** SET PROBLEM **
Write out every line of the records below word for word, leaving the pictures out of your answer.

+++ DATASET ENTRIES +++

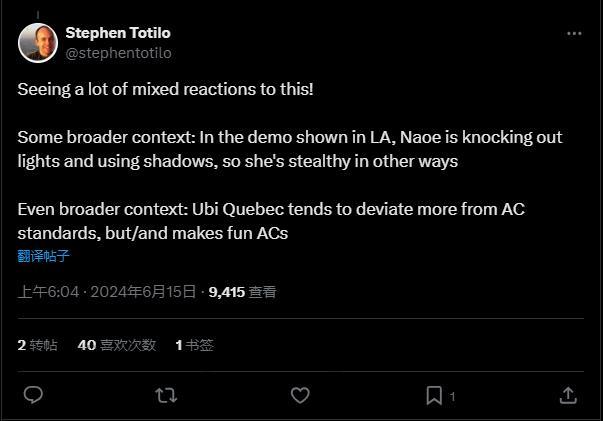Screen dimensions: 603x421
Task: Click the reply speech bubble icon
Action: point(33,395)
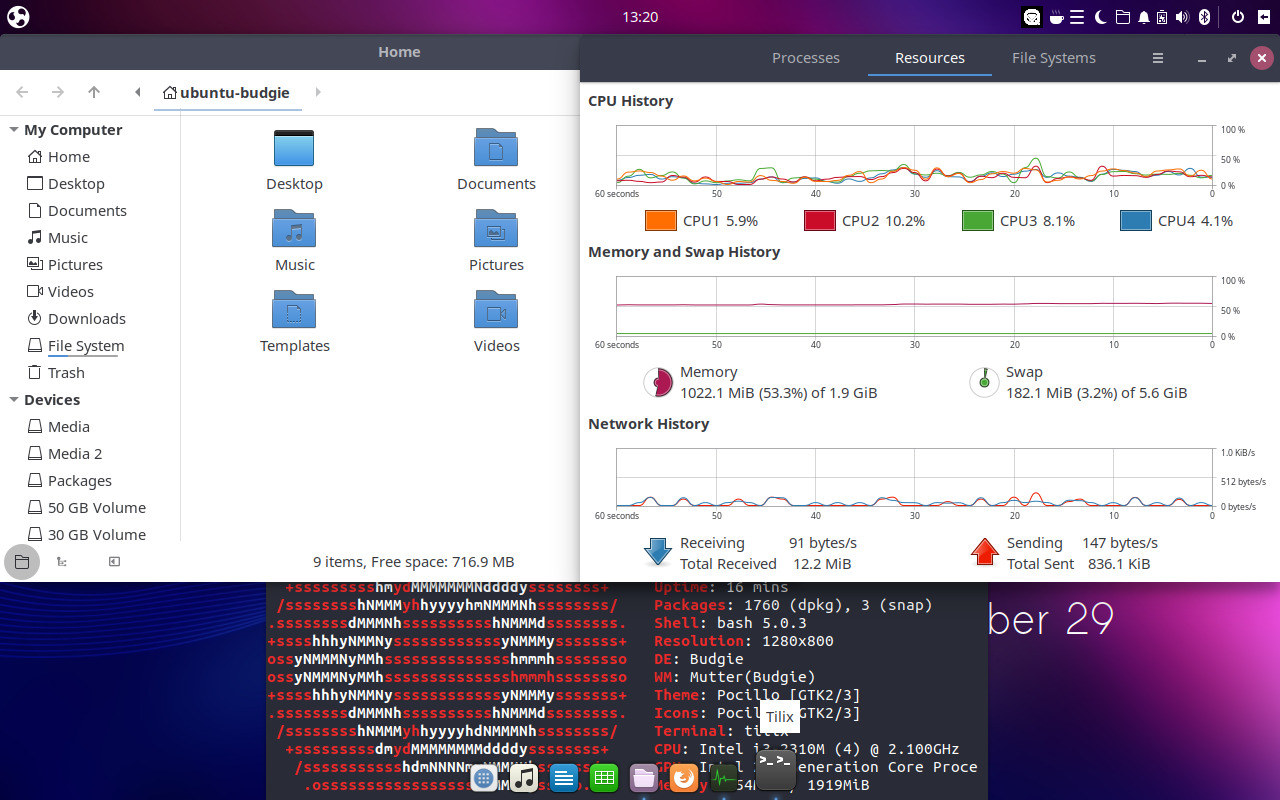Open the System Monitor dock icon
The image size is (1280, 800).
click(x=723, y=777)
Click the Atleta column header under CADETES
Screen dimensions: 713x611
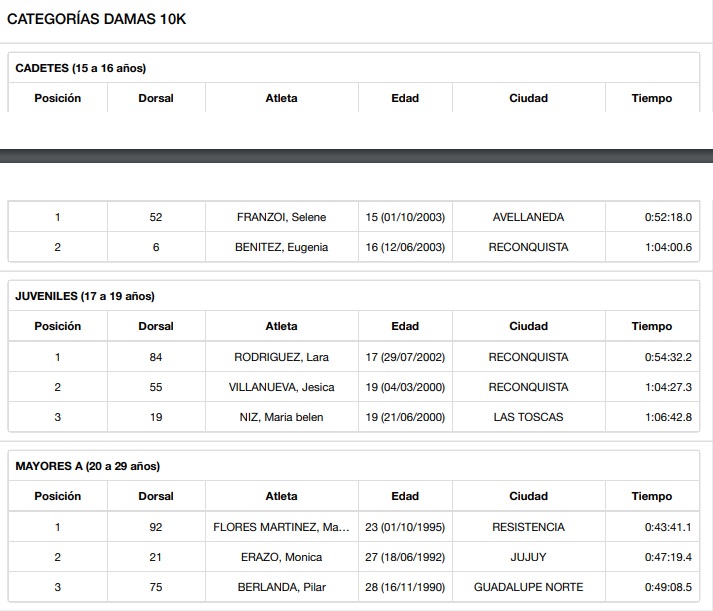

+++

** WRITTEN RESPONSE **
Screen dimensions: 603x421
Task: Click the reply speech bubble icon
Action: point(33,395)
Open the System Monitor dock icon
The image size is (1280, 800).
click(x=723, y=777)
Click the Atleta column header under CADETES
Screen dimensions: 713x611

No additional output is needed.